Data consistency across sample analyses. (a) Number of proteins, peptides and transitions identified per sample, including biological growth replicates and temporally dispersed technical replicates. MS raw file and sample metadata are available in the online Supplementary Table 4. (b) nomenclature key for data labeling, cell line, growth replicate, biological condition, and biological growth replicate. (c) distribution of raw un-normalized protein quantitation log₂ signal intensity. (d) normalized protein concentrations were calculated by dividing each transition intensity by the sum of transitions measured for that sample.
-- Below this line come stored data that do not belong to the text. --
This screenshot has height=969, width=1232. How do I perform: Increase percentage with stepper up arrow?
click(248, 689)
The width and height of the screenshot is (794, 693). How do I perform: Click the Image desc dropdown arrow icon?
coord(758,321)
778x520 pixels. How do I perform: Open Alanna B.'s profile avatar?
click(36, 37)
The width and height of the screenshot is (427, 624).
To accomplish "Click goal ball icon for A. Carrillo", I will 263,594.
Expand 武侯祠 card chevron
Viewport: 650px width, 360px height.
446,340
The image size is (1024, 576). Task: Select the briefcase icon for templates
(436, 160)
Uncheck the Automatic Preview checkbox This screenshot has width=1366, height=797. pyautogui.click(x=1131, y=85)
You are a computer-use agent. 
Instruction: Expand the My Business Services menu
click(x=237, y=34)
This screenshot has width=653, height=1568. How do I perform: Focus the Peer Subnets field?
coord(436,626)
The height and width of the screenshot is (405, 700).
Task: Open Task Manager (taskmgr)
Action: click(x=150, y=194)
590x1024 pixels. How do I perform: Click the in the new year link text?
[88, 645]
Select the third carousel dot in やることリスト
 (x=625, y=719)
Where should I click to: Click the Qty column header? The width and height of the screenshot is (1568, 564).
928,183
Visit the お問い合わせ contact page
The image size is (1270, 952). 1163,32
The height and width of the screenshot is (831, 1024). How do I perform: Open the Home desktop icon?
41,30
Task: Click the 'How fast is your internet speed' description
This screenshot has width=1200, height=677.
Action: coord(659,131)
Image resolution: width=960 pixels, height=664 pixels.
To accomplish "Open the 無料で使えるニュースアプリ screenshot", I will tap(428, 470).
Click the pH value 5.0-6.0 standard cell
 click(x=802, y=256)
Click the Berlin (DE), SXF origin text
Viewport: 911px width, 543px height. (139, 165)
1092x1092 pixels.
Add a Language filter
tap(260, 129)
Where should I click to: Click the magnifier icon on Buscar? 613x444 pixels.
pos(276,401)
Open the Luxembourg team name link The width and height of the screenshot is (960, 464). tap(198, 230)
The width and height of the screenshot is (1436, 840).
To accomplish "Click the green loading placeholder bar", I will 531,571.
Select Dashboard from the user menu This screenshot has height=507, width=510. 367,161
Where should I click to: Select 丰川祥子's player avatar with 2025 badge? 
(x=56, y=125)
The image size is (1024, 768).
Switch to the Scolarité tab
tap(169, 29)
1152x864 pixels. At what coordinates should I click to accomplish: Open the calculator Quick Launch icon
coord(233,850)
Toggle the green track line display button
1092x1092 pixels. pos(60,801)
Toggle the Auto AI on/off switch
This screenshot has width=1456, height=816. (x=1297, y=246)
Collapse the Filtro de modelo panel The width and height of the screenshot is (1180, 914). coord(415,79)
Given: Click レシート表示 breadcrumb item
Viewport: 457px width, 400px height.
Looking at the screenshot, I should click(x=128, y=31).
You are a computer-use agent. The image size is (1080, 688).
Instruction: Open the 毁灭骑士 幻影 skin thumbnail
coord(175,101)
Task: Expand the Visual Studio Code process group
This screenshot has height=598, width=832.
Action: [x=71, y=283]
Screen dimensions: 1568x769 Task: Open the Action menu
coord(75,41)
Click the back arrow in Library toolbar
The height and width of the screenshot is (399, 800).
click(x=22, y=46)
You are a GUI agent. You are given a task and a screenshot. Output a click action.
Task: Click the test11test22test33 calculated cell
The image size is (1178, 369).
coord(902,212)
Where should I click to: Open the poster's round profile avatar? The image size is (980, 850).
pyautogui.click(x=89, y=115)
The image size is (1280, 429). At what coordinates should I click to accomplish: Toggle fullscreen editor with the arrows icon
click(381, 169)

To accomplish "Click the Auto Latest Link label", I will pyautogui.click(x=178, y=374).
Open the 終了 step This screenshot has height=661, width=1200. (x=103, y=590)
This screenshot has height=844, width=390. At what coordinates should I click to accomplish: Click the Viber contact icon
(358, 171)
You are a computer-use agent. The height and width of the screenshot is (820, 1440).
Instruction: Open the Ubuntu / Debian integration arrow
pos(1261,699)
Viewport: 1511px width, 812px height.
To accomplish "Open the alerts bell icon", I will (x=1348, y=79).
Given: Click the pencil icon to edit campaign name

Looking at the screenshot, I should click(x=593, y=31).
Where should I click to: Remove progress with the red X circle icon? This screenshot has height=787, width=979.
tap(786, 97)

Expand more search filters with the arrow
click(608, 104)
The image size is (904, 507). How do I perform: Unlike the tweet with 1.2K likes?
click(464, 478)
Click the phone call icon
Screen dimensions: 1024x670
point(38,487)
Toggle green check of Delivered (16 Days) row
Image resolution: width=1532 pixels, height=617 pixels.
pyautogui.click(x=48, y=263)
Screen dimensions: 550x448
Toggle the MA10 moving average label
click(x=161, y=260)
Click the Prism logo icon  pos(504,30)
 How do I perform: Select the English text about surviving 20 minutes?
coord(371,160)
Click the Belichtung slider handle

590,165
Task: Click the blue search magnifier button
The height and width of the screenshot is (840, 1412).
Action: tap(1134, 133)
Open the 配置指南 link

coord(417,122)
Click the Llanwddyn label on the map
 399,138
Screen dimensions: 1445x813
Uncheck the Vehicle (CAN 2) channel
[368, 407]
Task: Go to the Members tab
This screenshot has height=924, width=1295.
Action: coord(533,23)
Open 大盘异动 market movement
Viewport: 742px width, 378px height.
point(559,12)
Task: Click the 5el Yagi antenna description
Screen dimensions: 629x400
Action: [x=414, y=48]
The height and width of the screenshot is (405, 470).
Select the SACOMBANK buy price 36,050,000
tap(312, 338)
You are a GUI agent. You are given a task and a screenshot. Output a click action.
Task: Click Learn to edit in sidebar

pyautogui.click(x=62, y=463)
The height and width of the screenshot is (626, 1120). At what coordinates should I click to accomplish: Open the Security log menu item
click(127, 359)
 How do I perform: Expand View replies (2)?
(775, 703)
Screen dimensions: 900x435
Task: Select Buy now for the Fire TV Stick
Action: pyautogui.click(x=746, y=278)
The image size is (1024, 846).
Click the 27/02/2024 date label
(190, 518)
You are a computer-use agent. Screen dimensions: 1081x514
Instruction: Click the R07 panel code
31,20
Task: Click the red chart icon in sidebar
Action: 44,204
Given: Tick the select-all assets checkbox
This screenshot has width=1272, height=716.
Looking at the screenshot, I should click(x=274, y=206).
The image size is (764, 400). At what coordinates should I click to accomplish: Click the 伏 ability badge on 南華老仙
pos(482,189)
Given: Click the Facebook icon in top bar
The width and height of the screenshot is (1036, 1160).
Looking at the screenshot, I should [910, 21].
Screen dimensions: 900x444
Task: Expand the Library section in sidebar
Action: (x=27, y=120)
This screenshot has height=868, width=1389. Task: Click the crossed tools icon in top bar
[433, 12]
Outlier iRT protein data points (circled) in samples with higher iRT to total protein ratios. (e) log₂ intensity of iRT per sample after normalization. iRT measurements greater than 25 are highlighted red. (f) statistics of proteins identified across all data files (n = 38). (g) distribution of protein coefficient of variation (CV) for biological replicates of each cell line. CV for all biological replicates, per bar, and technical replicates. (h) CVs calculated in pairs for each biological replicate. Calculated CVs provides resolution of data quality assessments.

Fig. 3

Reproducibly quantified protein markers of human iPSC lines. (a) 73 protein markers of pluripotency reproducibly quantified in 6 patient-derived iPSC lines. Protein quantitation was averaged across all growth and technical replicates for each cell line. (b) Heatmap of 73 protein hiPSC markers. (c) Extracted ion chromatograms (XICs) for peptide K.LYPAIPAAR.R [562, 570] of DNA (cytosine-5)-methyltransferase 3B in hiPSC lines 14i and 25i for three biological growth replicates. (d) Skyline peak area plot of K.LYPAIPAAR.R [562, 570] transition ions. (e) unbiased sample clustering of DIA-MS hiPSC samples and replicates by hierarchical clustering and (f) unbiased sample clustering by PCA.